## To do
Beginning with the line that holds "Task: Click the En route to 142 Oak St text", write out the remaining lines of the material exactly, the last line included.

++++++++++++++++++++

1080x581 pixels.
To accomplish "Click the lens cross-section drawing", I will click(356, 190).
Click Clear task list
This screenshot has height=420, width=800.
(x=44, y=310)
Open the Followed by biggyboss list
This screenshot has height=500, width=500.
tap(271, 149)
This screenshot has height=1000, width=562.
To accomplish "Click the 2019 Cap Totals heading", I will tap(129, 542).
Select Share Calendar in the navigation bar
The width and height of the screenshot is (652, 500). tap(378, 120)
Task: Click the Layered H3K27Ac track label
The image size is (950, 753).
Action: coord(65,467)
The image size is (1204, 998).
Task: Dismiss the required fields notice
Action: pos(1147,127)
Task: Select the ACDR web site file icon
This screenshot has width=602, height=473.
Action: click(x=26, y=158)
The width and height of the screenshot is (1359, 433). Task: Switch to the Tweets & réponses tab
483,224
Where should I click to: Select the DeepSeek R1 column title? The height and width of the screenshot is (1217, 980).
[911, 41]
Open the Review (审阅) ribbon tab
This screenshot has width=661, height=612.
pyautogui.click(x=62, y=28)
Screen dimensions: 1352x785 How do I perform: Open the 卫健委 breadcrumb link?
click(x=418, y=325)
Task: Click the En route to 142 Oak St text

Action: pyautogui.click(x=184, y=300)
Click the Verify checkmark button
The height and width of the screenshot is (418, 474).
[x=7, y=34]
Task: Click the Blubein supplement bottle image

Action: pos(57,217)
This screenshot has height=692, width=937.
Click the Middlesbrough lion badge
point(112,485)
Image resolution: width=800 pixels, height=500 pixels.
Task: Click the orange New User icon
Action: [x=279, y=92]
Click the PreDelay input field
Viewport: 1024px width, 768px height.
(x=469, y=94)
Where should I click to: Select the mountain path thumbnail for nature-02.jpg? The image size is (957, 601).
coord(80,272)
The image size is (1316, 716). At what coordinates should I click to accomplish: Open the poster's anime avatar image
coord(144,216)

++++++++++++++++++++

## Task result
Task: Click the En route to 142 Oak St text

Action: pyautogui.click(x=184, y=300)
Click the Verify checkmark button
The height and width of the screenshot is (418, 474).
[x=7, y=34]
Task: Click the Blubein supplement bottle image

Action: pos(57,217)
This screenshot has height=692, width=937.
Click the Middlesbrough lion badge
point(112,485)
Image resolution: width=800 pixels, height=500 pixels.
Task: Click the orange New User icon
Action: [x=279, y=92]
Click the PreDelay input field
Viewport: 1024px width, 768px height.
(x=469, y=94)
Where should I click to: Select the mountain path thumbnail for nature-02.jpg? The image size is (957, 601).
coord(80,272)
The image size is (1316, 716). At what coordinates should I click to accomplish: Open the poster's anime avatar image
coord(144,216)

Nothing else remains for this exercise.